Or, l’avertissement transmis par Dieu dans cette vision va à l’encontre des vœux de renoncement aux armes que Lion a prononcés en choisissant de se retirer dans l’ermitage où a vécu Herpin. Le songe montre les signes du danger bien réel encouru par Olivier et Guillaume, mais ce n’est pas sa fonction essentielle. Plus qu’une apparente contradiction du poète, c’est une nouvelle mise à l’épreuve qui vient s’ajouter à celles déjà rencontrées, puisque le héros devra choisir entre le respect de ses vœux et l’intervention en faveur de ses fils. Ce choix sera déterminant pour l’accomplissement de sa destinée, alors qu’il cherche à atteindre la perfection et un état de quasi sainteté.

Il n’est cependant pas nécessaire que la lumière de Dieu soit évidente pour que le rêveur tienne pour réel l’avertissement onirique, même s’il doit demander à une autre personne son interprétation. À son réveil, transi de peur, Guillaume demande à son chapelain de l’aider à comprendre son avision habitée d’images fortement symboliques, mais l’attaque de Morandin ne lui laisse pas le temps d’entendre les explications que celui‑ci lui aurait certainement fournies sur la trahison de l’épervier qu’il a nourri (Morandin), la « doulce allouue » (Gracienne) et les quatorze faucons (les fils d’Hermer) qui le jettent dans une fosse et le retiennent prisonnier pendant six ans1149. Ce songe n’apporte donc à Guillaume aucun renseignement sur sa destinée. Seul, le lecteur est invité à en comprendre a posteriori la signification.

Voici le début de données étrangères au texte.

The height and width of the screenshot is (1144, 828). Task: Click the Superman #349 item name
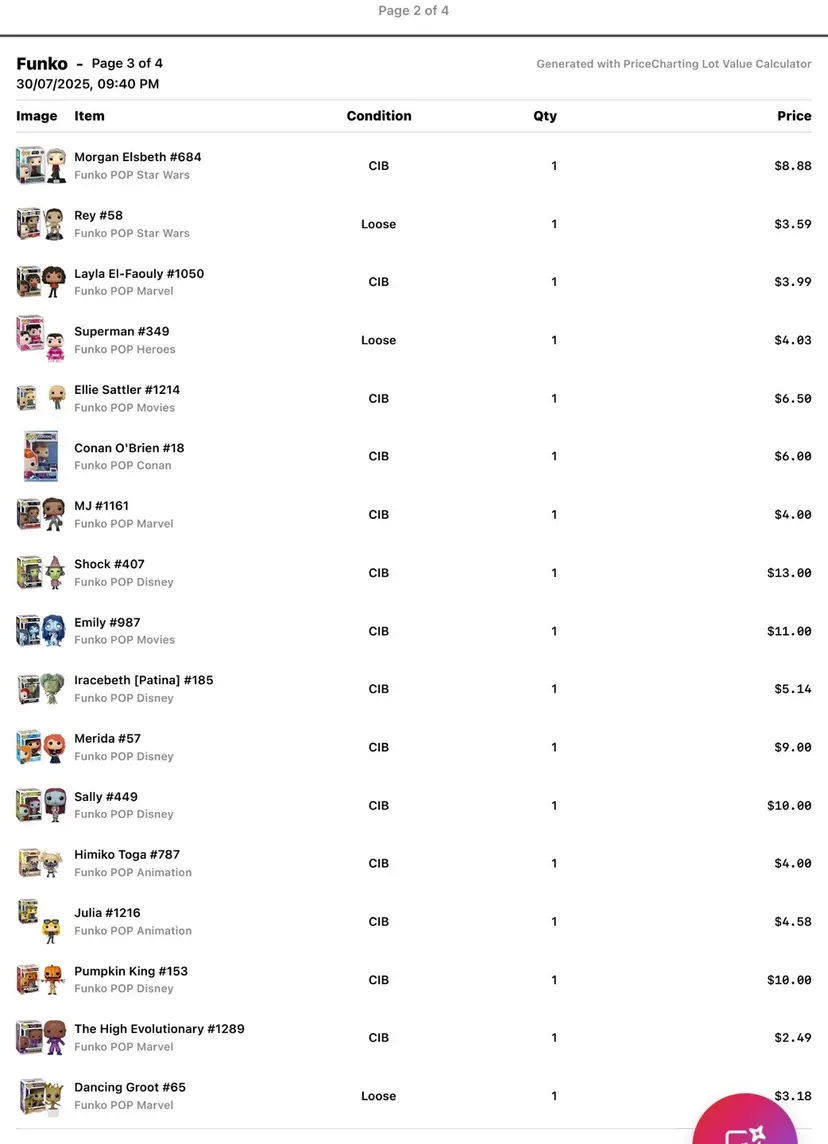pyautogui.click(x=122, y=331)
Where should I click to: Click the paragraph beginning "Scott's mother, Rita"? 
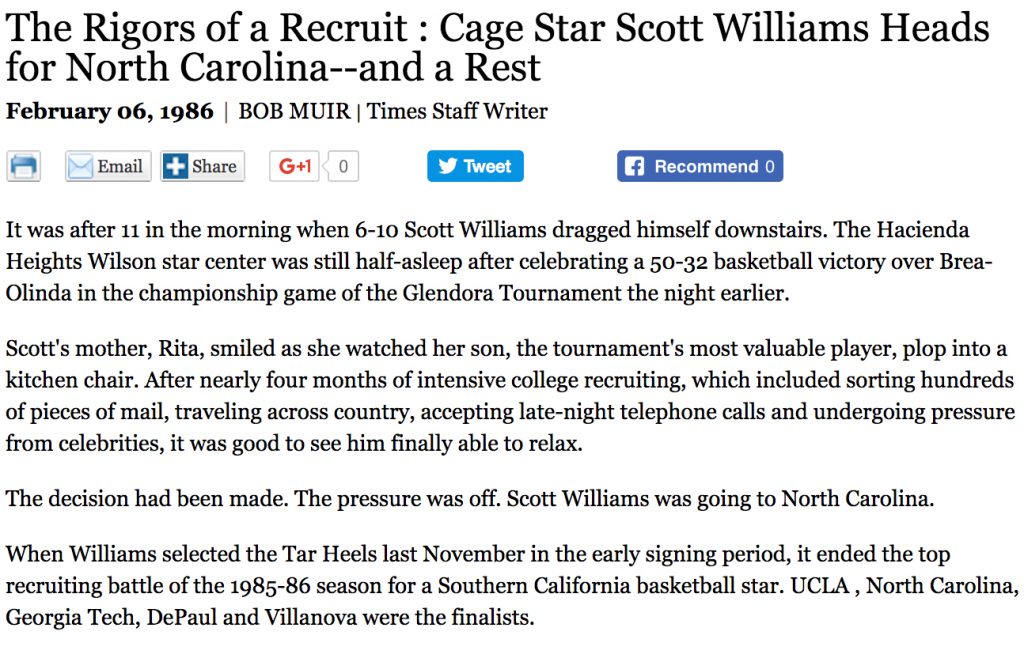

Si les avertissements surnaturels transmis aux héros de Lion de Bourges ne leur apportent pas, d’une façon générale, une connaissance des mystères divins, ils restent néanmoins les preuves évidentes de l’attention que le Créateur porte au déroulement de leur destinée. Le caractère exceptionnel de la visite de l’ange et la rareté de la voix céleste témoignent de la distance qui s’instaure entre le monde surnaturel et l’humanité, et, bien que ne mettant jamais en doute l’origine divine des messages qui leur sont transmis, même lorsqu’il s’agit de songes, les héros s’en remettent souvent à l’interprétation qui leur est donnée par le Blanc Chevalier ou à son intervention, qui vient compléter et confirmer ce qui est perçu. La compréhension des volontés divines ne saurait ainsi se faire sans la lumière apportée par le Blanc chevalier, qui – lui – connaît les intentions du Tout-Puissant, dont il reçoit directement les indications. L’orientation donnée aux avertissements adressés à Lion et les recommandations les accompagnant confirment l’élection du héros et témoignent particulièrement de la volonté divine de le hisser vers la perfection. Mais les messages célestes ne sont pas les seules formes employées par le langage épique pour montrer « l’intervention de forces surnaturelles dans le monde »1150 : les miracles, qui sont réalisés à la suite d’une prière ou d’une vision, en sont également les témoins.

Les miracles

Pour rehausser la dominante spirituelle imprégnant certains épisodes du récit, le poète narre la réalisation de « miracles », entre lesquels on peut, comme pour les avertissements célestes, distinguer des nuances. Ce n’est pas la nature du prodige réalisé ni son effet spectaculaire qui entrent en ligne de compte, mais plutôt la personnalité du bénéficiaire et les circonstances entourant le phénomène qui doivent être appréciées. Ainsi, un miracle peut se produire en faveur d’un personnage, à son insu, alors qu’il ne demande aucune aide. C’est le cas de Joïeuse, en fin de poème, dont la main est retrouvée par un cuisinier dans le ventre d’un esturgeon, puis tout simplement ressoudée au moignon par le pape :

‘L’apostolle l’a tout erramment combréz,
Puis vint a la royne, au moignon l’a serréz
Et ait fait sa priere au Roy de maiesteit,
Et la fist Dieu miraicle de haulte auctorité :
Au bras se raitaichait ainsi qu’il ot estéz,
C’onque y n’i parrut ; (…) (v. 34253-256)’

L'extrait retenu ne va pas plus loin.